Best for
Procurement leads, founders, lab operators, and technical buyers who need a faster, better-framed hardware decision.
Use this page when you are deciding what to buy, how quickly you can evaluate it, and whether leasing, support, or guided onboarding should be part of the decision.
What this page is: a buying-oriented route for teams that want to compare hardware, cost models, lead times, maintenance obligations, and support paths before making a robotics purchase.
Procurement leads, founders, lab operators, and technical buyers who need a faster, better-framed hardware decision.
Which platform gets your team to evaluation and useful output fastest — and what does ongoing ownership actually cost?
Start with the hardware store, compare the support model and maintenance obligations, then contact SVRC to tighten the shortlist and quote path.
Recommended next links: Hardware Store, Repair & Maintenance, Leasing, Contact, and Industry Applications.
The Robotics Academy (learn/robotics-library/) covers the ownership lifecycle in its Operations layer (layer E): care schedules, maintenance workflows, serviceability considerations, and how to evaluate operational readiness before a purchase. The Developer Wiki (wiki/) is the technical reference your operators will use post-purchase — SDK integration, hardware API docs, and platform-specific configuration for VLAI L1 and LinkerBot O6. Use Academy to evaluate ownership fit; use Wiki after the purchase to bring engineers up to speed on integration.
Different buyers have different priorities. The right hardware, pricing model, and support path depends on what you are building and how your team operates. Find your profile below to skip to the most relevant recommendations.
Typical budget: $5K-$30K per setup. Priority: open-source compatibility, ROS2 integration, data collection for publications, and reproducible experiments. Research labs benefit most from OpenArm 101 ($4,500) or the DK1 bimanual system ($12,000) because both are fully open-source, ROS2-native, and produce data in standard formats (HDF5, LeRobot). Labs at Stanford, MIT, and CMU use SVRC hardware for manipulation research. Academic pricing is available.

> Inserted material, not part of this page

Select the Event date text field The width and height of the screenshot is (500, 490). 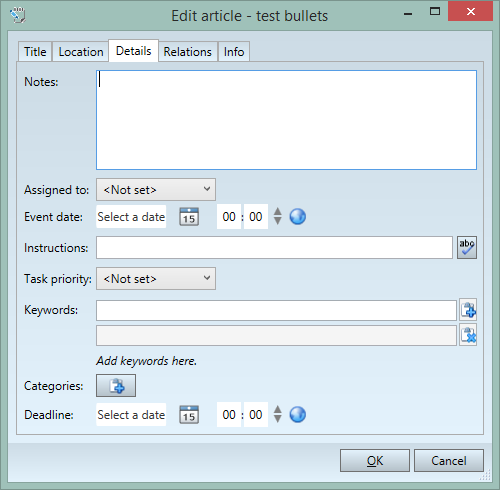click(x=131, y=217)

Typical budget: $10K-$50K for first pilot. Priority: fast iteration, data collection at scale, and proving a use case to investors. Startups should start with a lease ($800-$2,500/mo) to validate the workflow before committing capital. The SVRC Data Platform ($249/mo Startup tier) provides episode management, annotation, and training pipeline infrastructure so you do not need to build it yourself.
Typical budget: $50K-$200K for pilot phase. Priority: compliance, integration with existing systems, SLA-backed support, and measurable ROI. Enterprise buyers should start with the industry page for pilot scoping and ROI frameworks. SVRC provides dedicated engineering support, custom integration, and enterprise SLAs for multi-robot deployments. ISO 10218 and CE marking documentation is available for all hardware.

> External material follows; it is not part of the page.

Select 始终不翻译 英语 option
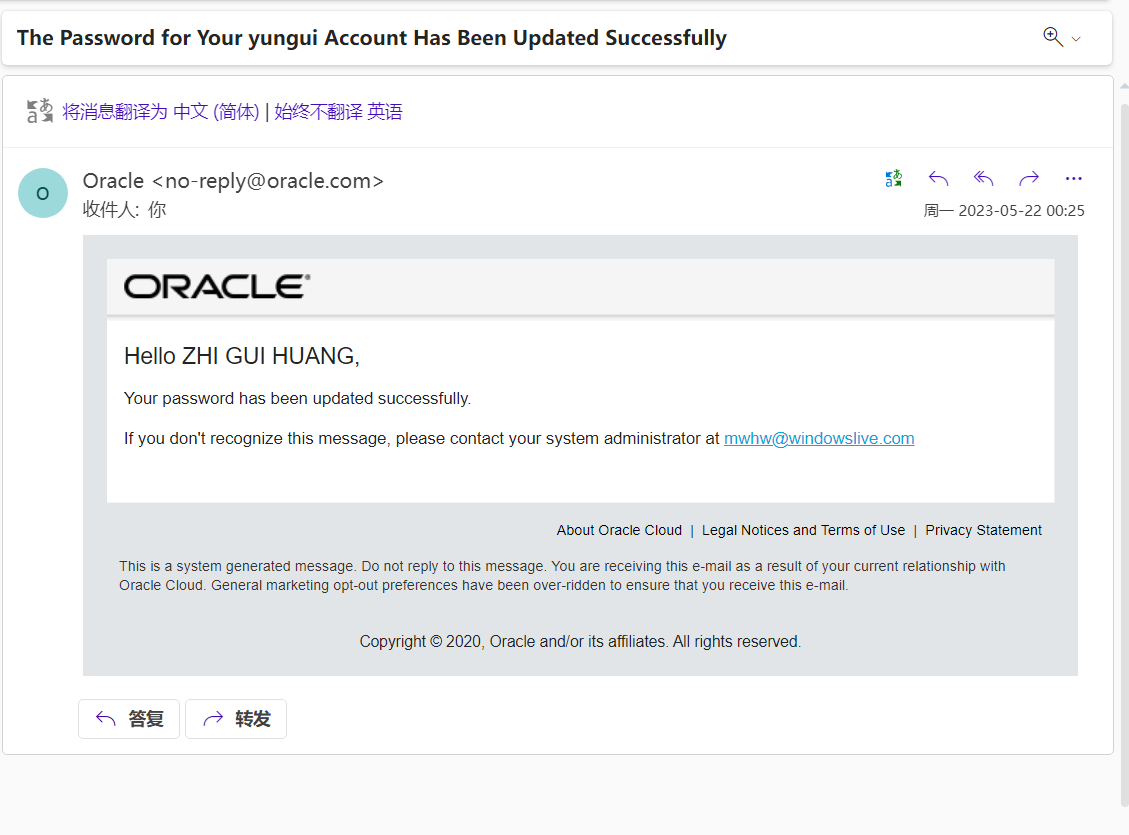Screen dimensions: 1129x835 (x=338, y=112)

Typical budget: $3K-$15K per classroom. Priority: ease of setup, student safety, curriculum alignment, and volume discounts. The OpenArm 101 at $4,500 is the recommended classroom platform — it costs 90% less than a Franka ($20K+), ships with complete ROS2 curriculum materials, and is safe for supervised student use. Academic discounts of 20% for accredited universities and 30% for K-12 programs are available. See the educator page for course integration details.
Evaluating robot hardware is not the same as evaluating a software tool. The right framework considers task fit, time-to-evaluation, bringup complexity, support quality, and total cost of ownership — not just headline specs like DOF or payload. Here is a practical evaluation checklist:
Start with your task, not the datasheet. Define the workspace, object weight, manipulation complexity, and required precision before comparing platforms. A 7-DOF arm is useless if it cannot reach your actual workspace geometry. For tabletop pick-and-place under 500g, OpenArm 101 is sufficient. For bimanual tasks requiring two coordinated arms, the DK1 is purpose-built. For mobile manipulation or whole-body tasks, consider the Unitree G1 humanoid.
How long does it take from unboxing to first powered teleoperation? For OpenArm 101, this is typically under 4 hours with SVRC documentation. The DK1 bimanual system takes about 1 day. Unitree G1 requires 2-3 days for full setup with walking gaits. Longer bringup times compound into slower pilot timelines and higher engineering cost.
Is the documentation public, searchable, and maintained? Does the platform have an active community with real troubleshooting threads? SVRC publishes complete documentation for every product on the Developer Wiki, and the Forum has thousands of indexed threads. Proprietary support-only documentation creates a single point of failure when engineers leave.
Ask: what is the lead time for the most common failure component (servo, cable, gripper finger)? Can your team replace it, or does every fix require a service call? SVRC stocks spares for all platforms it sells and services. OpenArm servo replacement can be done in-house in under 30 minutes. Same-day assessment is available at our Mountain View facility. Mail-in repair accepted for remote teams.
The table below compares the core platforms available through SVRC. All prices are for direct purchase; leasing is available for every platform. For detailed specifications, visit each product page or the full comparison tool.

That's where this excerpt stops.